* [STUDY MATERIAL]
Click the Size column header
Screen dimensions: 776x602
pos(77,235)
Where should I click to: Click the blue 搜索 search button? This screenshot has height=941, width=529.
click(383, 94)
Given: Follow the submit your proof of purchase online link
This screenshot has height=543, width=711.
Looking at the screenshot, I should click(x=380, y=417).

...

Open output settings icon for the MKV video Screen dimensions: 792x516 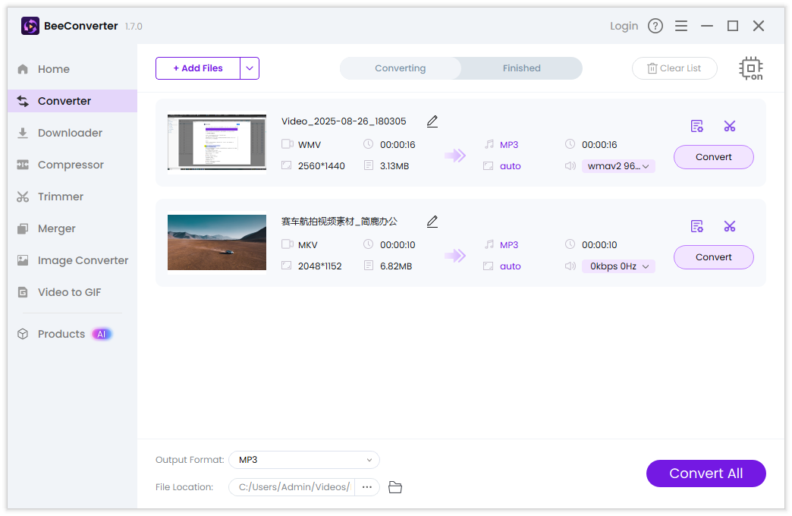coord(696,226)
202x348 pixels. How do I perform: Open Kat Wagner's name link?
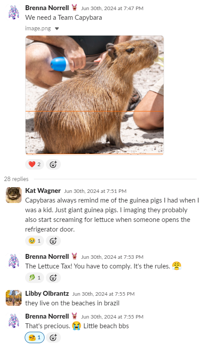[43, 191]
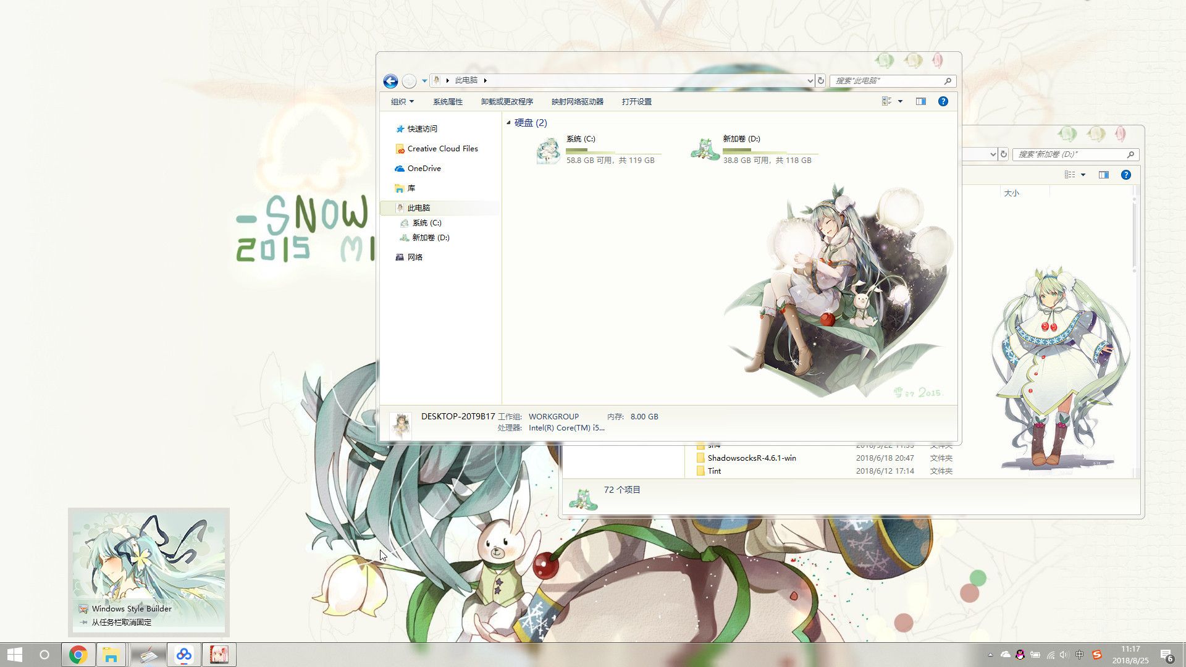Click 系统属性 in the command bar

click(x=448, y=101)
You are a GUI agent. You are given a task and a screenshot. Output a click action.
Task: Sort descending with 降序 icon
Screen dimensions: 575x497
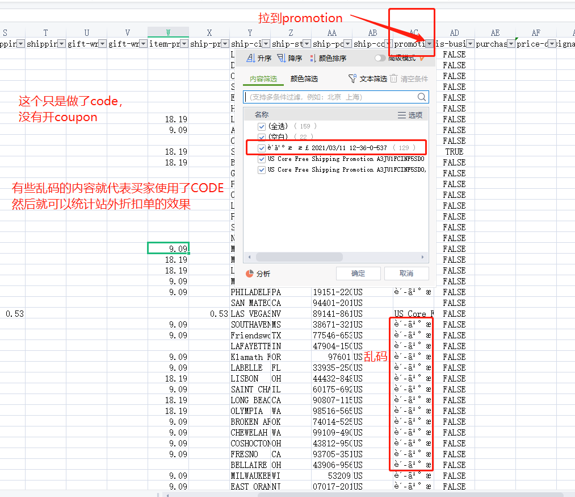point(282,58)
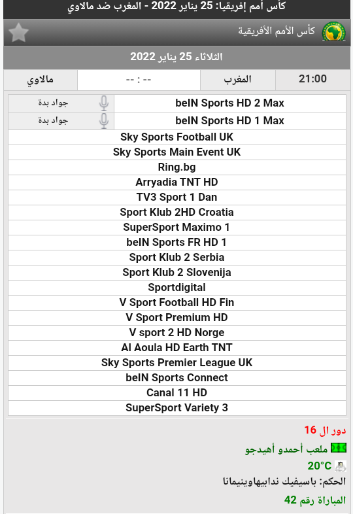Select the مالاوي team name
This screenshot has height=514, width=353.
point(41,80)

* [EXERCISE DIRECTIONS]
Could you reproduce exactly the lines of the entries above, from the one with "Where should I" through the one with "Given: Follow the", and nothing else?

* [OUTPUT FOR THIS TASK]
Where should I click to: Click the blue 搜索 search button? This screenshot has height=941, width=529.
click(383, 94)
Given: Follow the submit your proof of purchase online link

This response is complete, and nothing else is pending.